- Цитируемый текст
+ + + + + + +
Natrii bromati все таки хорошо действует на организм. Как смазка на машину, так и он на душу. Раньше я боялась принимать его, а сейчас буду пить, и пить, пока не притупится способность о чём-либо думать.
И всё же, жалко. Я могла бы в жизни что-либо ещё сделать. Но так, видимо, судьбе моей угодно. Пусть будет так.
И никому больше я не покажу моей слабости. Даже нашей хорошей, доброй Тамаре Андр.
Сразу из больницы зашла в школу, встретила в сборе всех моих друзей. Остались. Поговорили.
«Почему мы редко собираемся вместе? Почему не ходим друг к другу?» — решали мы вопрос.
Я говорила что-то невразумительное, немного кривила душой, потому что не могла признаться в том, что мне тяжело с ними говорить, хочется быть совсем одной, никого не видеть, чтобы не могли люди видеть моей слабости, чтобы не могли вдруг заглянуть в душу, пусть даже и друзья.
Копаешься вот так в самой себе, и осмыслить окружающее уже нет сил, теряется внимательное отношение к окружающему, к жизни, к людям. Где уж тут думать, что что-то ещё можешь сделать в жизни.
Никуда уж я больше не годна.
Если бы у меня не было органического отвращения к пьянству, я бы наверное стала пить, пить втихомолку, одна, пить, чтобы только убить способность думать.
А ведь это тоже была бы смерть.
Боже мой, где мне выход искать?….
Как противно это существование! Не умею я так жить. Что делать?
05.12
Мне больно видеть недавних друзей. И не верю я ни в какую дружбу, если самый близкий друг причиняет столько горя.
К человеку, ставшему частью души, можно питать только ненависть или напротив. Среднего отношения к нему не бывает.
Не хочу, чтобы в душе жила ненависть, потому что человек, в душе которого живёт ненависть, а не любовь, превращается в зло. Постараюсь вернуть прежнее чувство. С ним мне было хорошо и со мной хорошо людям было.
Проходит год. Вспоминается вся жизнь….
Когда я жила? Когда вела кружок текущей политики на лыжной фабрике; когда ставила сатирический «Устный журнал» и в предъюбилейные годы, когда у меня находилось время и лекции читать, и депутатскими делами заниматься, и в газету писать, и политзанятия вести, и добиваться полной успеваемости.
Я заслужила тогда одобрения. Ох, как оно мне было нужно тогда! Сейчас сама удивляюсь, как я находила на всё время. И удивительно то, что не уставала. Хотелось больше и больше. Сейчас вот ничего не делаю, а такая тяжесть, какой никогда не бывало.
+ + + + + + +
- Предоставленные сведения
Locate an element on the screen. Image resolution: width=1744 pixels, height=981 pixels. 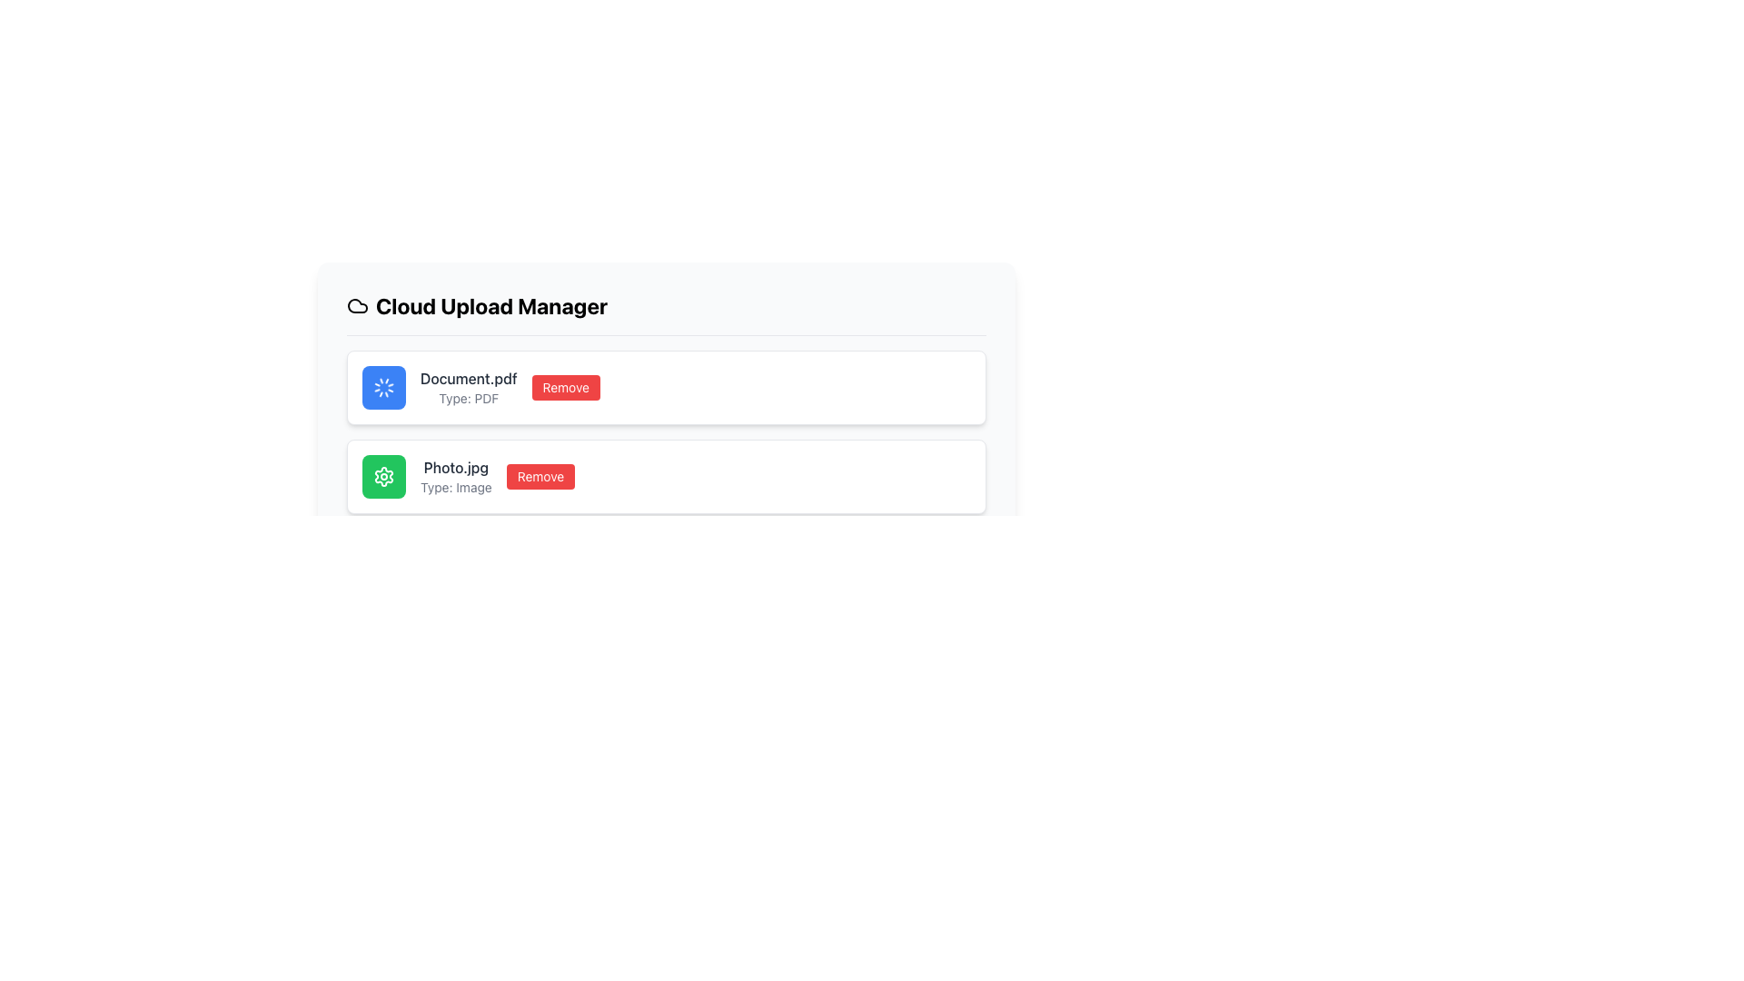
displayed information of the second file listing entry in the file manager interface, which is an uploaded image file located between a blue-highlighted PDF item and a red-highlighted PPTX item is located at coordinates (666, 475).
+ + + + + + +
- Письменное задание 1
Ответьте на вопросы по дневниковому отрывку, обозначив ответы теми же буквами.
(а) С чем сравнивается действие Natrii bromati на душу?
(б) Куда автор зашла сразу из больницы?
(в) Где автор вела кружок текущей политики?
- Письменное задание 2
Воспроизведите без изменений фрагмент дневникового отрывка, начиная со слов «Никуда уж я» и заканчивая словами «причиняет столько горя.».
Предоставленные материалы в этой работе не используются.

- Результат выполнения 1
(а) С действием смазки на машину.
(б) В школу.
(в) На лыжной фабрике.

- Результат выполнения 2
Никуда уж я больше не годна.
Если бы у меня не было органического отвращения к пьянству, я бы наверное стала пить, пить втихомолку, одна, пить, чтобы только убить способность думать.
А ведь это тоже была бы смерть.
Боже мой, где мне выход искать?….
Как противно это существование! Не умею я так жить. Что делать?
05.12
Мне больно видеть недавних друзей. И не верю я ни в какую дружбу, если самый близкий друг причиняет столько горя.